■ Exercise objective:
Please pick out every line of the listing below that contains the string "height", and copy each one. Case counts.

■ Records for this exercise:
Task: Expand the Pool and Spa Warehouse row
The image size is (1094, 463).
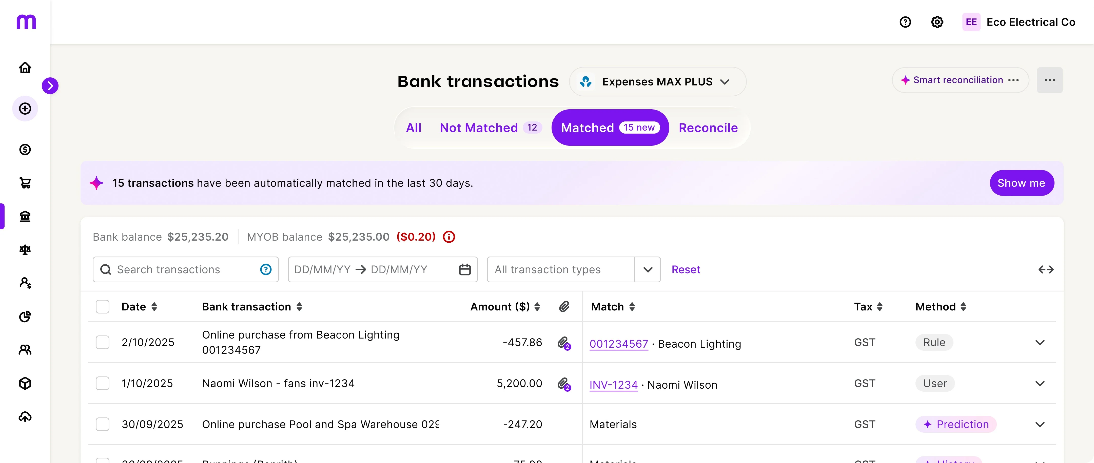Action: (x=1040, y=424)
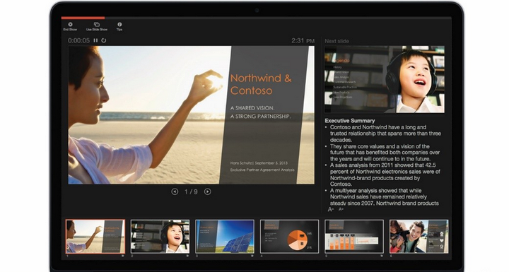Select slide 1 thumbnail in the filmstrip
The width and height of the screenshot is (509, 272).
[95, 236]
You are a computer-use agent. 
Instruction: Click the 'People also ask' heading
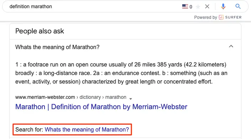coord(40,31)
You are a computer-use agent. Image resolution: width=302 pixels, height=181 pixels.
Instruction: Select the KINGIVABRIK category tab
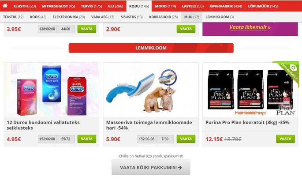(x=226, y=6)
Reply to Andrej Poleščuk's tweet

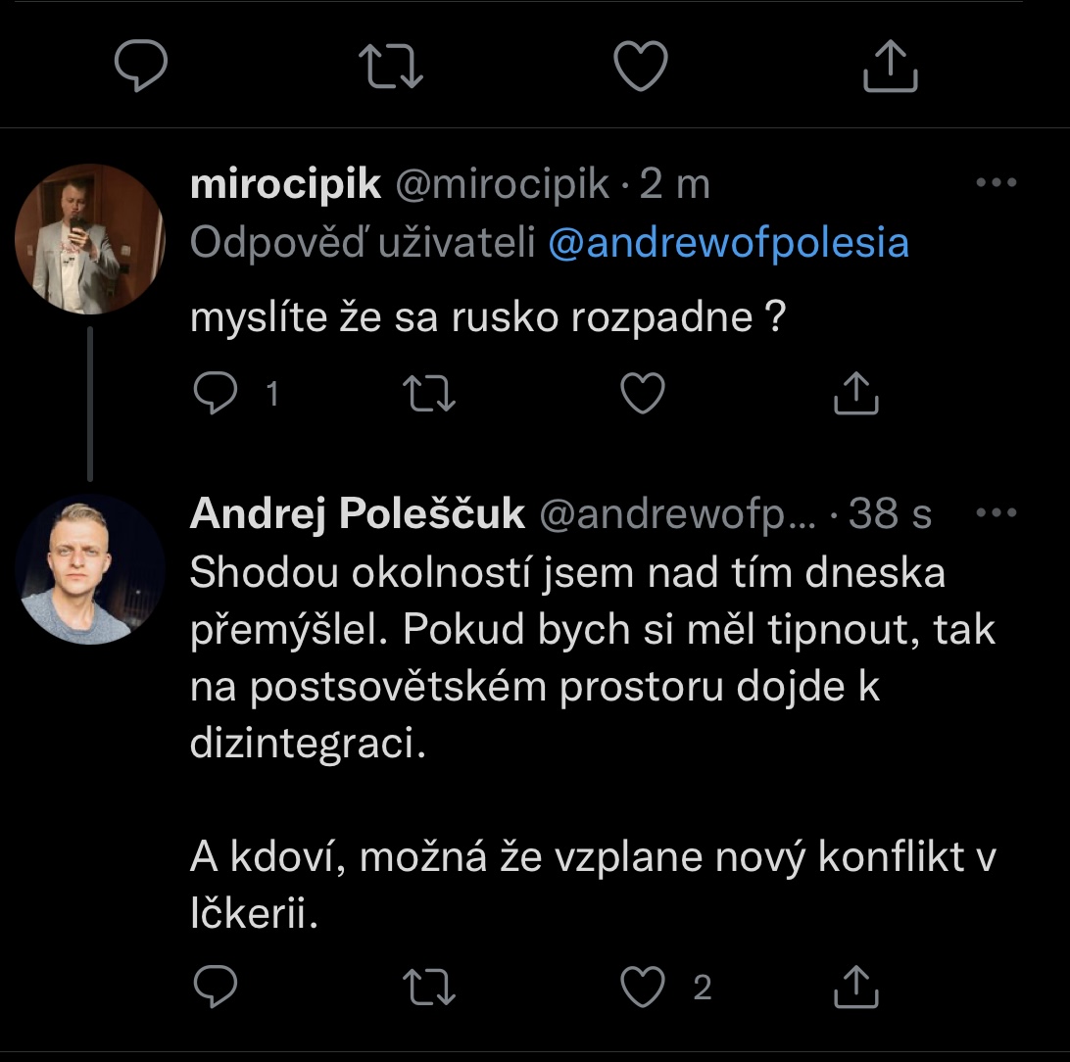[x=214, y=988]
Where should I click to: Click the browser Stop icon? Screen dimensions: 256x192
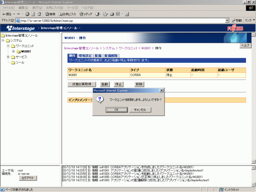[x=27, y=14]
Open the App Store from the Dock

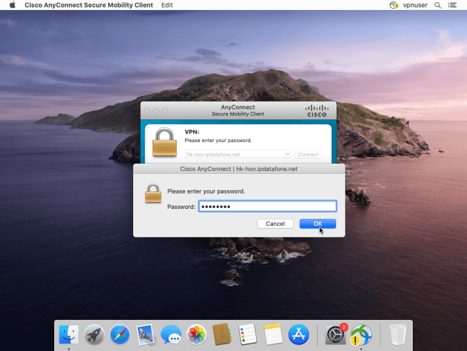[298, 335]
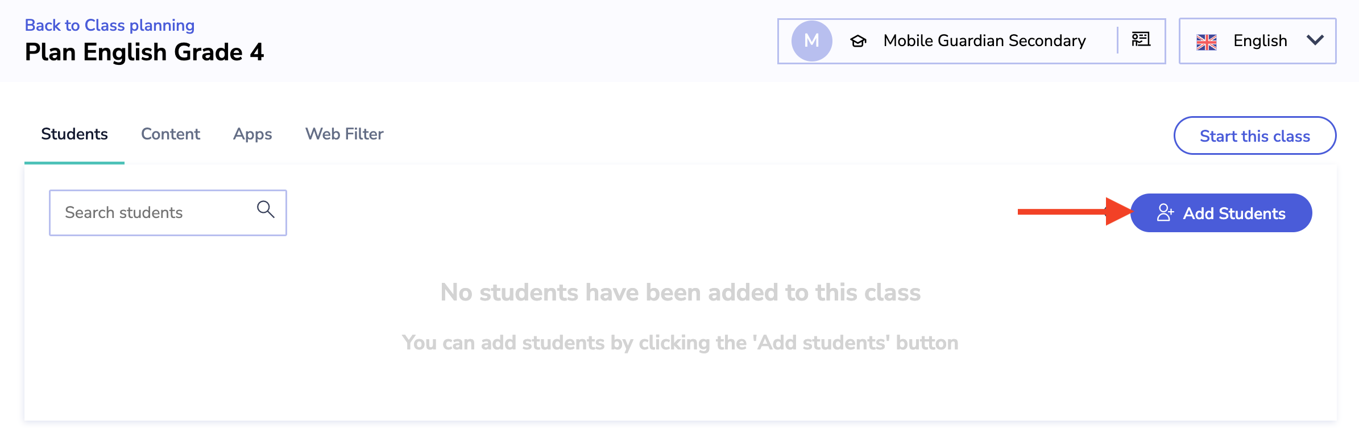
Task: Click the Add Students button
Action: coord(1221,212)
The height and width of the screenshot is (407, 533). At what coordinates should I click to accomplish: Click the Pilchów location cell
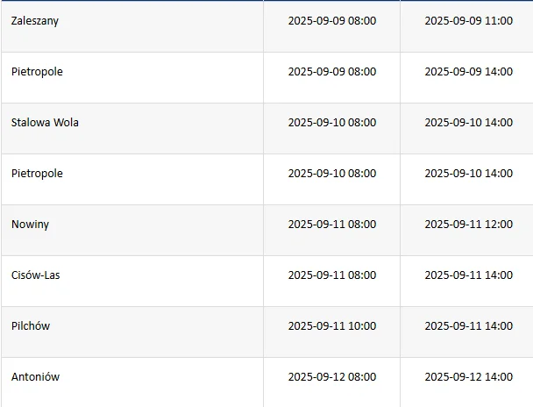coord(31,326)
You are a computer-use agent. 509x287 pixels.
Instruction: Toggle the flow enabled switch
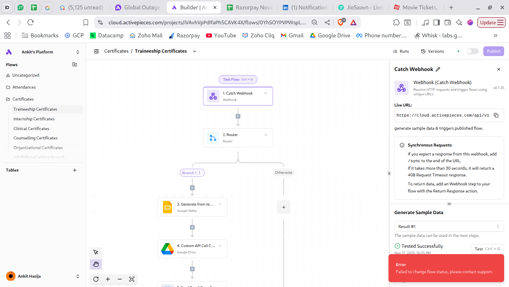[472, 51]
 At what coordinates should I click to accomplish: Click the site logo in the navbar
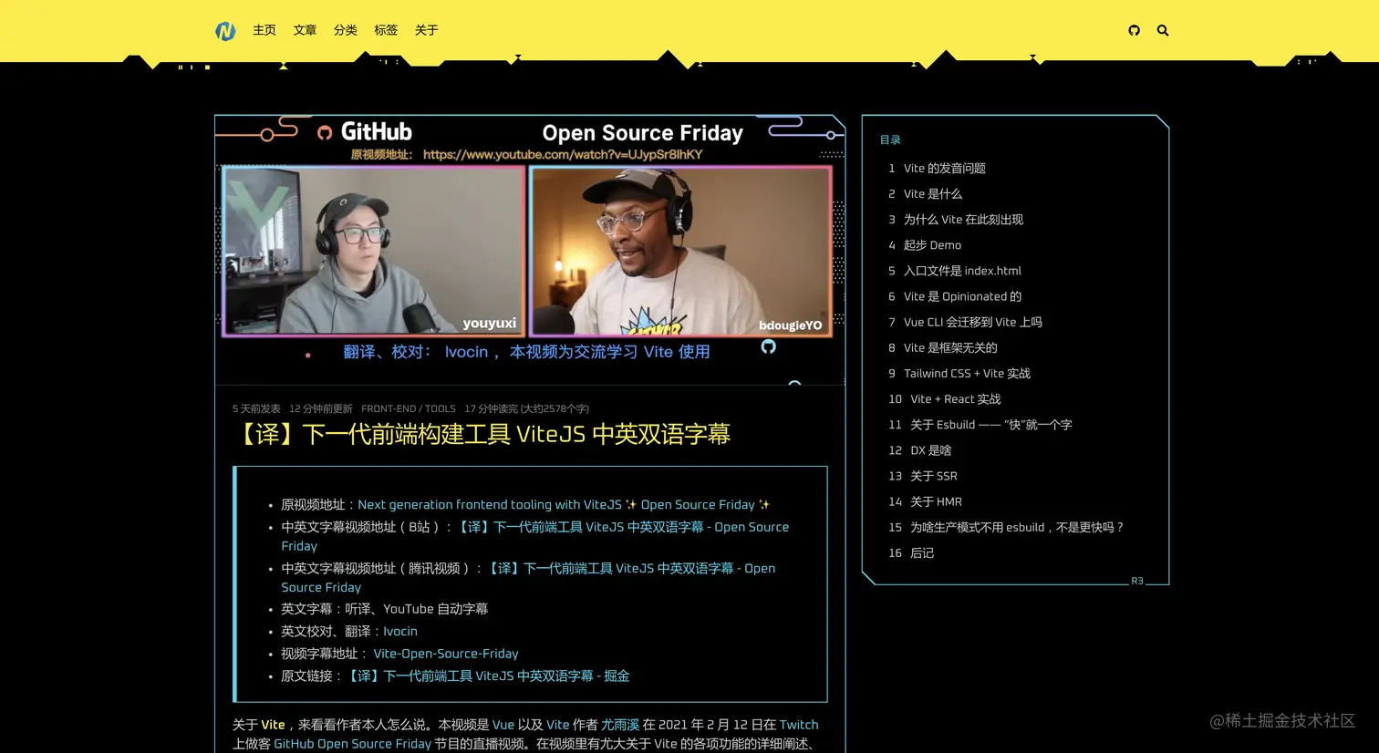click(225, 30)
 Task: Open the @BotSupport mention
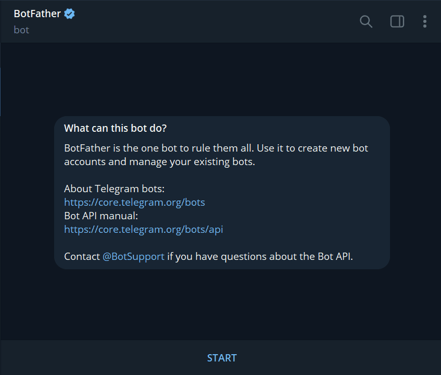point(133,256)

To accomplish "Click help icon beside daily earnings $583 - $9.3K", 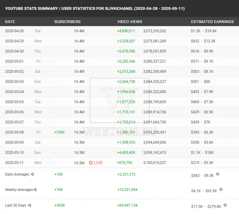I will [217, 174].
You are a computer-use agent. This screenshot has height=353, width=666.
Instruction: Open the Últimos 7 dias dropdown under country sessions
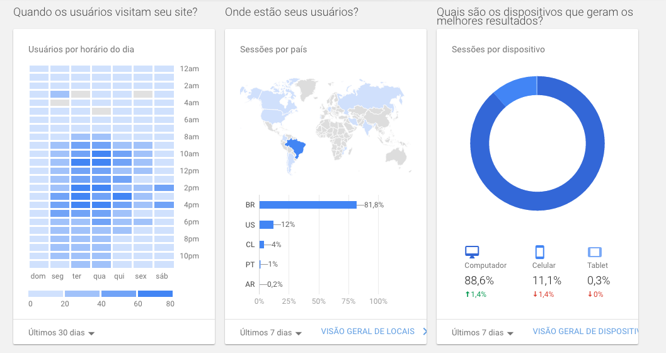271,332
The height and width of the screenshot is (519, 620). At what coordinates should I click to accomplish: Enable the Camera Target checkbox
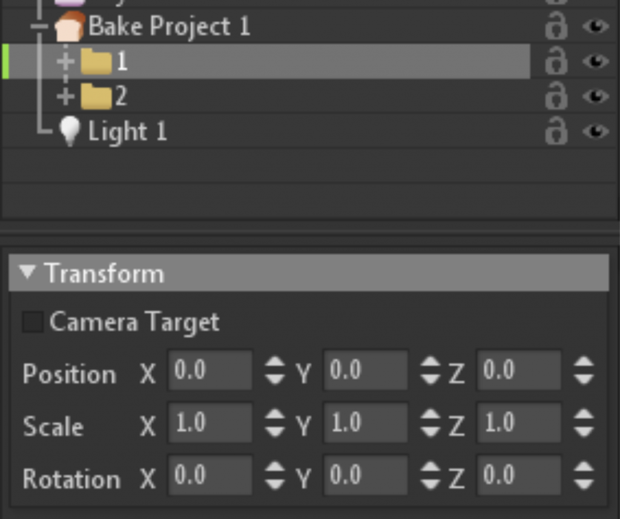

■ Problem solution:
The width and height of the screenshot is (509, 272).
You are a computer-use agent. Image resolution: width=302 pixels, height=181 pixels.
The height and width of the screenshot is (407, 533). At what coordinates should I click to accomplish: Click the Pilchów location cell
You are a computer-use agent. This screenshot has height=353, width=666.
The height and width of the screenshot is (519, 620). At what coordinates should I click to accomplish: Enable the Camera Target checkbox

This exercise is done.